■ **EXCERPTED PASSAGE**:
On Apr 23, 2015, at 11:05 AM, Steve Smaldone <smald...@gmail.com> wrote:

> On Thu, Apr 23, 2015 at 6:34 AM, Cem Karan <cfkar...@gmail.com> wrote:
> 
> On Apr 23, 2015, at 1:59 AM, Steven D'Aprano 
> <steve+comp.lang.pyt...@pearwood.info> wrote:
> 
> > On Thursday 23 April 2015 11:53, Cem Karan wrote:
> >
> >> Precisely.  In order to make my simulations more realistic, I use a lot of
> >> random numbers.  I can fake things by keeping the seed to the generator,
> >> but if I want to do any sort of hardware in the loop simulations, then
> >> that approach won't work.
> >
> > That's exactly why we have *pseudo* random number generators. They are
> > statistically indistinguishable from "real" randomness, but repeatable when
> > needed.

■ **PROBLEM TO WORK ON**: List each distinct person the email thread about random numbers names as having written a message. The data after this email thread is separate material and has no connection to it.

■ **MATERIAL SHOWN**:
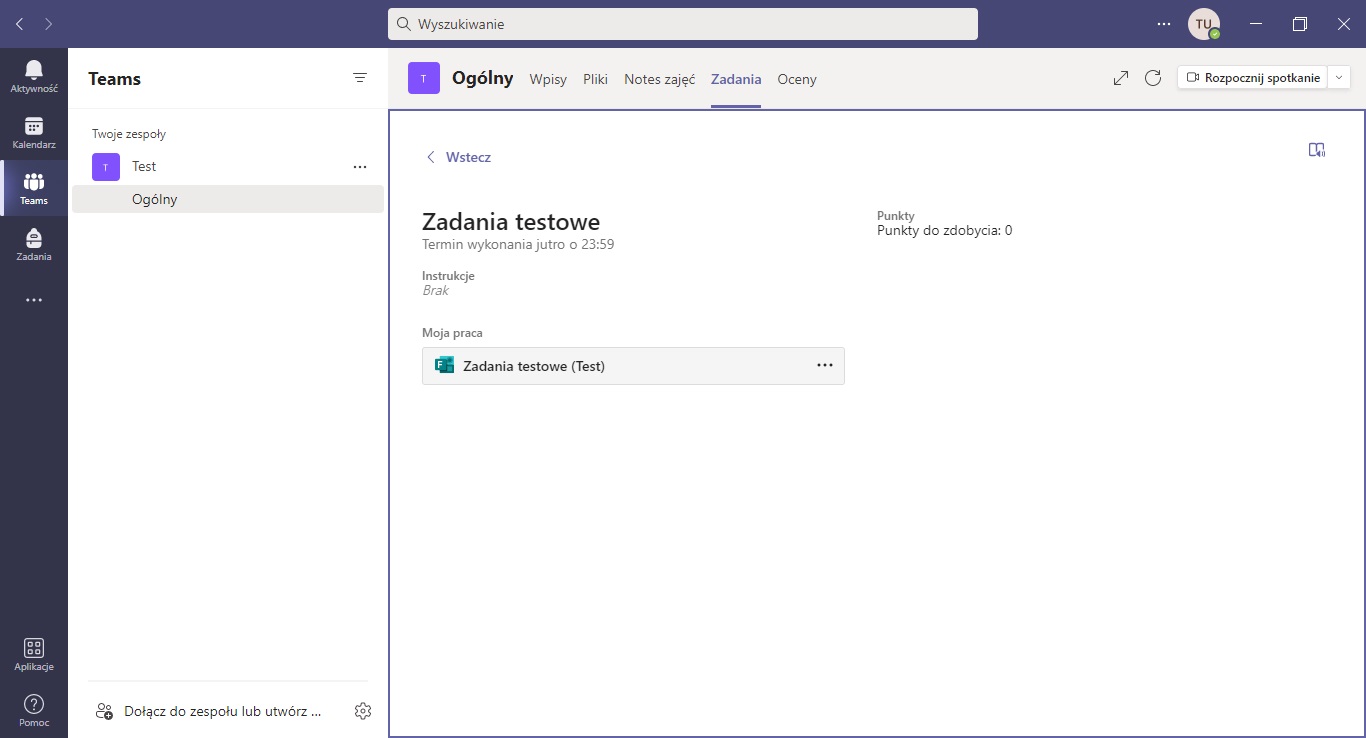This screenshot has height=738, width=1366.
Task: Open Kalendarz in the sidebar
Action: (34, 132)
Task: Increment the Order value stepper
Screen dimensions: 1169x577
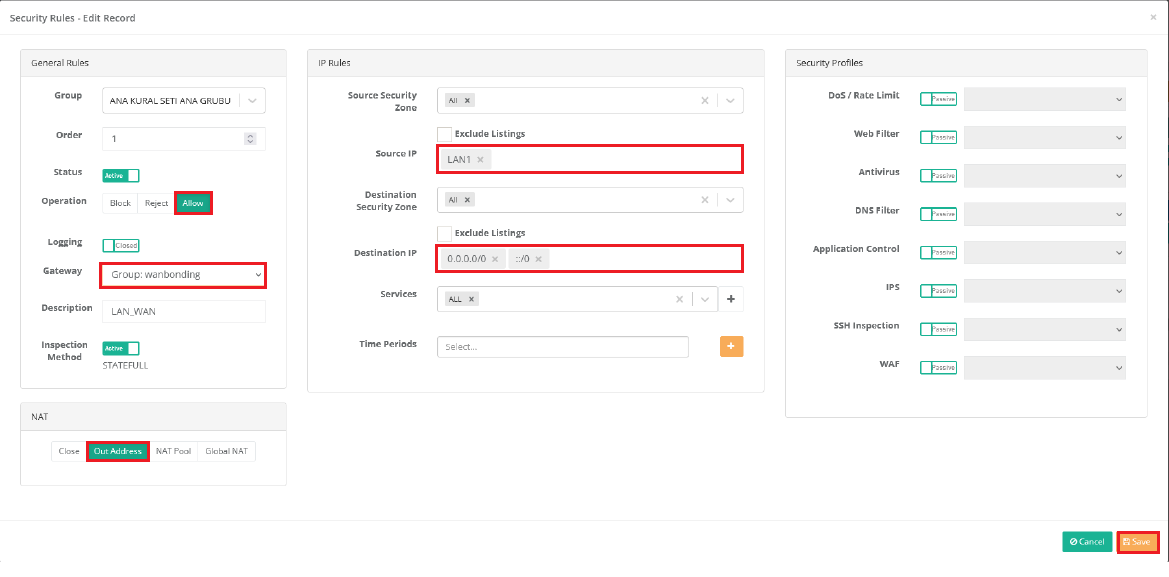Action: point(250,135)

■ **RESULT OF THIS TASK**: Steve Smaldone, Cem Karan, Steven D'Aprano